__TASK DETAILS__
Every line from the one holding "Give to DDUUC (1168, 106)" to the end of the entries should be repeated exactly, with the pictures left out.

(Stored records)
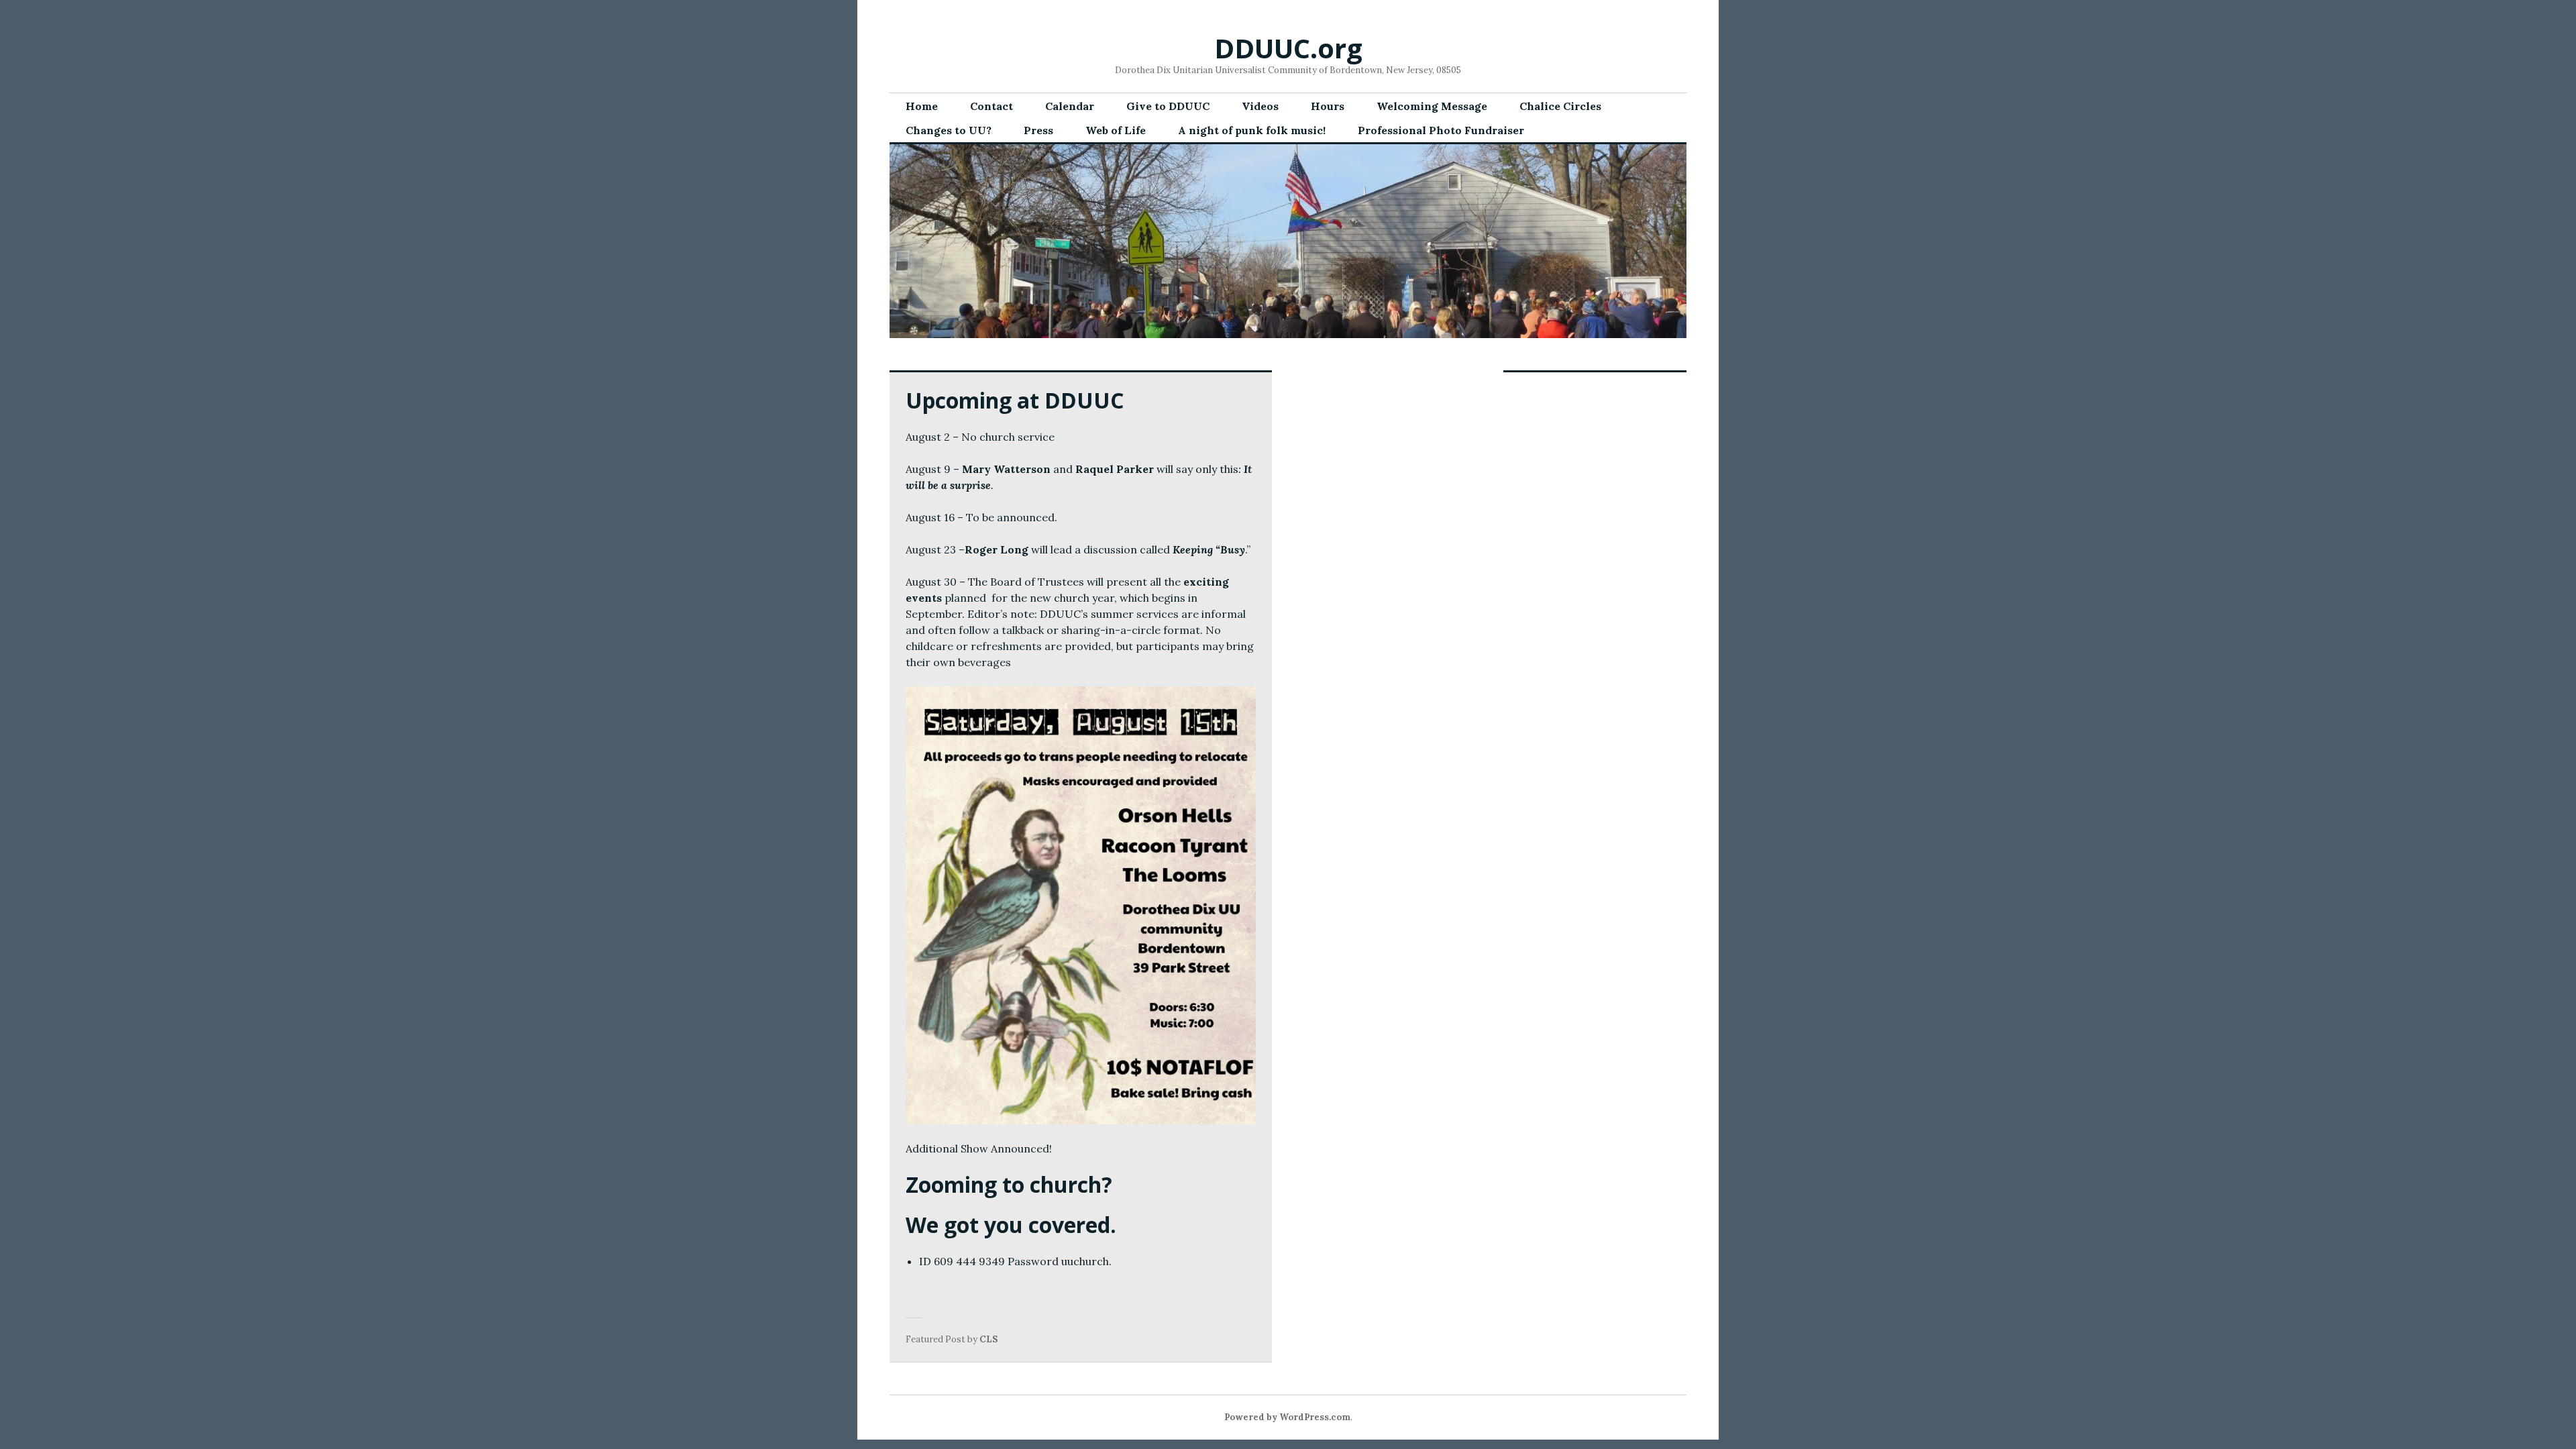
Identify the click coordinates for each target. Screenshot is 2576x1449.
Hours (1327, 106)
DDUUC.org (1288, 48)
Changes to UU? (948, 130)
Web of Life (1115, 130)
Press (1038, 130)
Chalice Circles (1560, 106)
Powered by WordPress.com (1287, 1417)
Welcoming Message (1432, 106)
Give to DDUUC (1168, 106)
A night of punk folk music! (1252, 130)
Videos (1260, 106)
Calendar (1069, 106)
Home (922, 106)
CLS (988, 1339)
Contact (991, 106)
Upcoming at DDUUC (1015, 400)
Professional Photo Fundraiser (1441, 130)
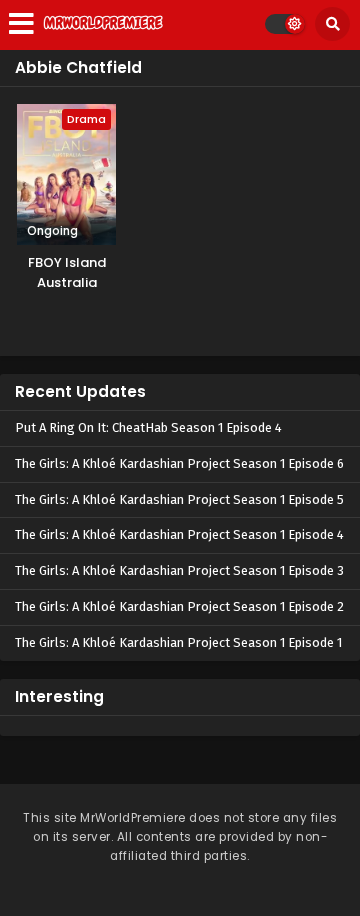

__RESULT__
Give to DDUUC (1168, 106)
A night of punk folk music! (1252, 130)
Videos (1260, 106)
Calendar (1069, 106)
Home (922, 106)
CLS (988, 1339)
Contact (991, 106)
Upcoming at DDUUC (1015, 400)
Professional Photo Fundraiser (1441, 130)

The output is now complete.